4. 4DVar excels in estimating a specific point of interest. While enKF is able to make use of specific portion of the buoy selection, the 4DVar is able to correct points of interest that do may be characterized by different ecosystem patterns. Figure 3 showcases the temporal variations of chlorophyll-a and nutrient time series, including NH4, NO3, and PO4, generated by both the EnKF (Single station – EMB) and 4DVar algorithm at the EUS station – Layer 01. It is noteworthy that the post-assimilation chlorophyll-a time series obtained from the 4DVar algorithm are capable of capturing the general trends of the observed values, demonstrating the superior skill of this algorithm in representing the chlorophyll-a dynamics at this particular location. Nonetheless, the 4DVar algorithm tends to overestimate the chlorophyll-a measurements during certain periods, such as 30/05 and 28/06, indicating that the model requires further refinement to better fit these observations.


Figure 3. Mean EnKF and 4DVar chlorophyll-a solution, along with nutrients per DA scheme – EUS station – Layer 01

The EnKF scheme using in-situ measurements shows that a single station efficiently corrects most of the modeling domain. The radius of horizontal influence for performance enhancement is yet to be established. However, stations sharing similar characteristics and nutrient properties convey more successful observations. Surprisingly, the addition of multiple in-situ observation points does not necessarily lead to significant performance enhancement.

The EO data assimilation using the EnKF scheme demonstrates that validation against EO observations results in a slight decrease in overall skill compared to in-situ observations. Furthermore, experiments on the radius effect, covariance matrix augmentation, and lake partitioning provide insights into optimizing the data assimilation process. The inclusion of Layer 03 in the covariance matrix formation leads to a slight improvement in the model’s performance. Additionally, partitioning the lake into western and eastern sections shows that the western subgroup responds better to corrections.

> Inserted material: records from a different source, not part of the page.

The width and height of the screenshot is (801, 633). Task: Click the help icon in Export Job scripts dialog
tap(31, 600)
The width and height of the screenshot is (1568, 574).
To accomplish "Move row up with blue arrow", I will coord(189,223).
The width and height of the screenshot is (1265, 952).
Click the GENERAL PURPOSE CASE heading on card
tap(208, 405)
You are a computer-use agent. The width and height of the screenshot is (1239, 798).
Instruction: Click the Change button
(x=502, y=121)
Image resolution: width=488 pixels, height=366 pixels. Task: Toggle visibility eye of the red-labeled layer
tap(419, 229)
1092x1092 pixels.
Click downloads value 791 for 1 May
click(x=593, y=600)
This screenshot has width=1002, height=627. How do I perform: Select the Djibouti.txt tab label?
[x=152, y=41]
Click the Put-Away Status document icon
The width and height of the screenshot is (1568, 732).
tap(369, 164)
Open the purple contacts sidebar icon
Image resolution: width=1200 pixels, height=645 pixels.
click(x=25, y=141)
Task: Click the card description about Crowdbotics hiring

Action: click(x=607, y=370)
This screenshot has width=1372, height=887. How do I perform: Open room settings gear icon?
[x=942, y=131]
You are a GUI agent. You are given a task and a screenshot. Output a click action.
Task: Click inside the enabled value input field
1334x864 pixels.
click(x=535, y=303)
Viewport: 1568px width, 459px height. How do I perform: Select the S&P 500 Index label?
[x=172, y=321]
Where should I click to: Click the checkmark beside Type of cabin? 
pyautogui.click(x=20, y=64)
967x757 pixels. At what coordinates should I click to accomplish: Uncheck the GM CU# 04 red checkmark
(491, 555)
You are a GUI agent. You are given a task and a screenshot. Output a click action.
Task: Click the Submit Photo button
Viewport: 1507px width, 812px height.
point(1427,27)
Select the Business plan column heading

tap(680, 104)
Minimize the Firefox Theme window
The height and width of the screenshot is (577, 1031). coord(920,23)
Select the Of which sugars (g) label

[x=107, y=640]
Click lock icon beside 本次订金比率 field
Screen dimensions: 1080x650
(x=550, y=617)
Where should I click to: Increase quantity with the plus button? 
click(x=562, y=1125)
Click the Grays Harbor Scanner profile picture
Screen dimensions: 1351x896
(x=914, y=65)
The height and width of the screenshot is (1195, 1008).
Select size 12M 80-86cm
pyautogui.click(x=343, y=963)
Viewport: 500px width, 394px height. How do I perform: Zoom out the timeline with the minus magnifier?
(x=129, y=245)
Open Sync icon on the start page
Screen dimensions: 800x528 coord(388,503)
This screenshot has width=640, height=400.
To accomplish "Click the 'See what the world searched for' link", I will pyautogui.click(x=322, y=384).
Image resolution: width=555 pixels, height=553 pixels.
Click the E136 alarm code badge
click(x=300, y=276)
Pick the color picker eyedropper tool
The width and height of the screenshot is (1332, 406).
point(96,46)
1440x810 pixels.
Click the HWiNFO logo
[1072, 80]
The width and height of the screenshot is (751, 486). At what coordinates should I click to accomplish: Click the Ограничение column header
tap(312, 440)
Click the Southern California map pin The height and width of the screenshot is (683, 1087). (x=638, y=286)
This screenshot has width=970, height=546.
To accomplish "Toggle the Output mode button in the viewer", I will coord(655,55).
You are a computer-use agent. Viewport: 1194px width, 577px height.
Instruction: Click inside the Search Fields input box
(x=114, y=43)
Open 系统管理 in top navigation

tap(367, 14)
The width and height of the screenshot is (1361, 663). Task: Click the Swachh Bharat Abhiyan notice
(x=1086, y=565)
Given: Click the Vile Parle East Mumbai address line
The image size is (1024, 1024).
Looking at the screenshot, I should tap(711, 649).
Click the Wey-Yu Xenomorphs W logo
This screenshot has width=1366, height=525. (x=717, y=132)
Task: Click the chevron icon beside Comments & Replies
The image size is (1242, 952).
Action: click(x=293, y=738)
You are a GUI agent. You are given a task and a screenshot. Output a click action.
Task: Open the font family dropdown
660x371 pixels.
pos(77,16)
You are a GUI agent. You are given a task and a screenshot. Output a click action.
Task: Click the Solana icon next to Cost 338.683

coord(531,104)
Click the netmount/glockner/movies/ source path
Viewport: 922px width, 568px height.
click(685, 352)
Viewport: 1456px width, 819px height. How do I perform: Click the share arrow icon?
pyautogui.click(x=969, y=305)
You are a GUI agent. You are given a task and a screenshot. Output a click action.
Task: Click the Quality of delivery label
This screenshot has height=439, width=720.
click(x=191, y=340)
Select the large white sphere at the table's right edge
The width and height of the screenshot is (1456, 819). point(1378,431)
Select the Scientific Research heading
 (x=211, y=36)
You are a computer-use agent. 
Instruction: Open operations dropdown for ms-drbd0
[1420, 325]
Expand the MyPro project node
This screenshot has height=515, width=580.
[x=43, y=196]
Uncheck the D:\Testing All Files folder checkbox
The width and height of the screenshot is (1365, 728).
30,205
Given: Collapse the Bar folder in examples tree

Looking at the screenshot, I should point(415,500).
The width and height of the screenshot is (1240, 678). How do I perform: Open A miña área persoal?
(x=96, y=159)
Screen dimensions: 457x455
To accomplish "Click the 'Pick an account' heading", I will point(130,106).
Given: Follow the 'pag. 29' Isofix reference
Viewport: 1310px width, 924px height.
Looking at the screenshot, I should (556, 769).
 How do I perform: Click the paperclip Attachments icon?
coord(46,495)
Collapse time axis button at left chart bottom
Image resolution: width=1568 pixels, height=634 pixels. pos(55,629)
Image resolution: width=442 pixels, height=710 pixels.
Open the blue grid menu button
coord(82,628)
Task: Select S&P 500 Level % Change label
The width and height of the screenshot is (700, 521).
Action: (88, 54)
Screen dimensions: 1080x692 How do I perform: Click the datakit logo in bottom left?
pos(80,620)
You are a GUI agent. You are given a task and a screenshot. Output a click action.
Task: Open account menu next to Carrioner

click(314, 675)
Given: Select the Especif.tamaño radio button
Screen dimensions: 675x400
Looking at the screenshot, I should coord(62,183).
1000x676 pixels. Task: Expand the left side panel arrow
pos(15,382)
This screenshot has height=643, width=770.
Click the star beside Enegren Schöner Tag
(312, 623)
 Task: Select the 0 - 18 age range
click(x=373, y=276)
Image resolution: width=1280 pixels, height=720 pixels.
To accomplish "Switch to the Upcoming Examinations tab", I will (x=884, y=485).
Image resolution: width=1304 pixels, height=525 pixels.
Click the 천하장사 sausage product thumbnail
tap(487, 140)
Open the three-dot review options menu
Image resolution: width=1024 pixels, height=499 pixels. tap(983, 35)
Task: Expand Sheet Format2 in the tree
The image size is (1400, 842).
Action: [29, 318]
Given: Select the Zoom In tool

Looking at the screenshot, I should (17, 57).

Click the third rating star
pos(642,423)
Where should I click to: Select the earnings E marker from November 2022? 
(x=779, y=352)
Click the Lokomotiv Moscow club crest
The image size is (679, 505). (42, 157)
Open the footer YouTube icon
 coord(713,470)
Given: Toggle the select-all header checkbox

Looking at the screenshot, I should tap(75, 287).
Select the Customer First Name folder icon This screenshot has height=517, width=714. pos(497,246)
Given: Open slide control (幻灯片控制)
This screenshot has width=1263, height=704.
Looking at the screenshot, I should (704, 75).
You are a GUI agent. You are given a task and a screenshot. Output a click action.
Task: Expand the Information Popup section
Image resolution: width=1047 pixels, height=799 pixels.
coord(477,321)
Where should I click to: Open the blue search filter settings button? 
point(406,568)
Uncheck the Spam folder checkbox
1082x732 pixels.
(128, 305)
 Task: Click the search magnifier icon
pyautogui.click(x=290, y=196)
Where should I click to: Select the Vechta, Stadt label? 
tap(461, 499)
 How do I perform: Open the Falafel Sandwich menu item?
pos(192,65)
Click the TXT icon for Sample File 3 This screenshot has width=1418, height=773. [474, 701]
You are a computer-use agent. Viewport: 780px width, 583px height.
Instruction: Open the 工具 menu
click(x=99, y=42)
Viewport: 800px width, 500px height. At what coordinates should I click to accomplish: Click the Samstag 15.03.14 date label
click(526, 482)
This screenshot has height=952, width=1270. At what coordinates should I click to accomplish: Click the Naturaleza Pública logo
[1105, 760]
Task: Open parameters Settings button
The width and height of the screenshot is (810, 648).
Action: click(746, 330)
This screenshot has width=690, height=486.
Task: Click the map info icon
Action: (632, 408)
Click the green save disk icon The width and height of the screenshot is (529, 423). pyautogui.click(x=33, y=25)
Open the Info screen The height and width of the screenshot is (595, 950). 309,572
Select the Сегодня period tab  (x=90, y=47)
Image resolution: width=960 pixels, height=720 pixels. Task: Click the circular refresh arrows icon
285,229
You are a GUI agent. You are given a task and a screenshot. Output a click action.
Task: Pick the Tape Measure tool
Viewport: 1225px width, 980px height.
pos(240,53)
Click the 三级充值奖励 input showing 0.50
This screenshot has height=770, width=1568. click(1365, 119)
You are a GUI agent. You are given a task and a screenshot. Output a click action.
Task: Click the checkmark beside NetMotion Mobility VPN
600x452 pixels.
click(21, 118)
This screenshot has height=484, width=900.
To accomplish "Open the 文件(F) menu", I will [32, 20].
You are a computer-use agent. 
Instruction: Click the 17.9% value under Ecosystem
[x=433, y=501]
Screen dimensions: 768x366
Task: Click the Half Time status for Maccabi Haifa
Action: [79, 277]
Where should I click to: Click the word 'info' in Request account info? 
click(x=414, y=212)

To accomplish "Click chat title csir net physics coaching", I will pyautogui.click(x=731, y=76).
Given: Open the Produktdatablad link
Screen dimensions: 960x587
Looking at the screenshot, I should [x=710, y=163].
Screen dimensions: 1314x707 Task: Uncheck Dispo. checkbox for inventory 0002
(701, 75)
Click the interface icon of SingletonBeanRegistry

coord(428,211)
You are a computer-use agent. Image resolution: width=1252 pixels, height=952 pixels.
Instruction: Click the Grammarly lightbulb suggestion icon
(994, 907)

In the 4DVar scheme, the optimal perturbation intervals for achieving convergence with observed values are identified as 15 and 8 days. Narrow bounds in the search space hinder the optimizer’s ability to find the optimal solution, while excessively large bounds lead to over-perturbations. Horizontal discretization with two layers yields better simulation accuracy and observation fitting. Comparing the 4DVar scheme with the EnKF scheme, we observe that the EnKF is more effective in correcting deeper depths, while the 4DVar algorithm excels in estimating a specific point of interest across the entire depth.